At the other frontier, printed electronics technologies, especially digital printing such as inkjet printing, have been recently gaining momentum. There is a plethora of publications on applications of functional inkjet printing in photovoltaics, displays, sensor development as well as printing of biological proteins, cells and tissues.23–27 The main advantages of inkjet printing are the facile design adaptability, relatively high lateral resolution and deposition of a large variety of materials from the liquid phase. Such features make inkjet printing a great tool for prototyping sensing platforms using a variety of functional inks. Moreover, the rise of affordable 3D-printing technologies such as stereolithography (SLA) has enabled the rapid prototyping of devices on a micrometer scale,28 although other rapid prototyping approaches have also been proposed.29 However, the resolution and surface roughness of printed structures are typically not sufficient to fabricate closed channels in a one-part device. Therefore, especially if one also plans to include a sensing element, efficient approaches for bonding to a polymer or glass substrate still have to be developed.

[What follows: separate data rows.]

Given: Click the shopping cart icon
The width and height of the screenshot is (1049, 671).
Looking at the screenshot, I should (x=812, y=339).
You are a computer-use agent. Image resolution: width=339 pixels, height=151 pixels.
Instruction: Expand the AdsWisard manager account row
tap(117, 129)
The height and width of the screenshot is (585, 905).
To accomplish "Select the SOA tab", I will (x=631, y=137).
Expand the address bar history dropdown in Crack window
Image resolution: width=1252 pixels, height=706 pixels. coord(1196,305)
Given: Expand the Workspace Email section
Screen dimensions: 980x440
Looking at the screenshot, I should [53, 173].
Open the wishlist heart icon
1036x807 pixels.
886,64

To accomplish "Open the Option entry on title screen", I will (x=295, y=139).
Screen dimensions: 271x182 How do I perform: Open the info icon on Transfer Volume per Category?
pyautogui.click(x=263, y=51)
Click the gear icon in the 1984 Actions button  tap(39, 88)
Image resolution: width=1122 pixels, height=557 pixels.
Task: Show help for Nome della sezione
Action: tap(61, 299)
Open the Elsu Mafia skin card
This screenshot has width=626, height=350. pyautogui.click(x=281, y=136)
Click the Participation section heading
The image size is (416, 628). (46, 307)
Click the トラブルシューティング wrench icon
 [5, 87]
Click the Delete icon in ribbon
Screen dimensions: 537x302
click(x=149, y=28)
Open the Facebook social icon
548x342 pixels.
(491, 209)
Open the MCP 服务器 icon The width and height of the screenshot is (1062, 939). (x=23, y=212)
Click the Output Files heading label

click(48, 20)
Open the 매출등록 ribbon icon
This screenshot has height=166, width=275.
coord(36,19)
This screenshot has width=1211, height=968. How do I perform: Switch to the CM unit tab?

In this technical innovation, we demonstrate the use of inkjet printing for patterned deposition of UV-curable polymer inks for bonding of 3D-printed microfluidic devices and polymer foils. The same inks also serve as a dielectric passivation layer for conductive tracks in electrical or electrochemical sensors. Thus, passivation of printed sensors and deposition of adhesives can be achieved in one step. Having utilized inkjet printing in conjunction with SLA 3D-printing, we demonstrate a fully printed approach for rapid prototyping of microfluidic systems with electrical or electrochemical sensing capabilities using temperature-sensitive materials with low Tg.

Experimental

Test bodies for bonding strength measurements were prepared by a desktop stereolithography (SLA/DLP) 3D printer (Miicraft, Hsinchu, Taiwan). All samples were designed in AUTOCAD 2013 (Autodesk Inc., USA) and converted into STL files. These structures were sliced in 2D layers using the 3D Miicraft printer software, which generates Portable Network Graphic images (PNG) to feed the DLP pico-projector (450 dpi). Samples were printed with 50 μm layer thickness using UV acrylate Clear Resin BV-003 (Young Optics Inc., Hsinchu, Taiwan) with a solid surface energy of 41 mN m−1 after curing.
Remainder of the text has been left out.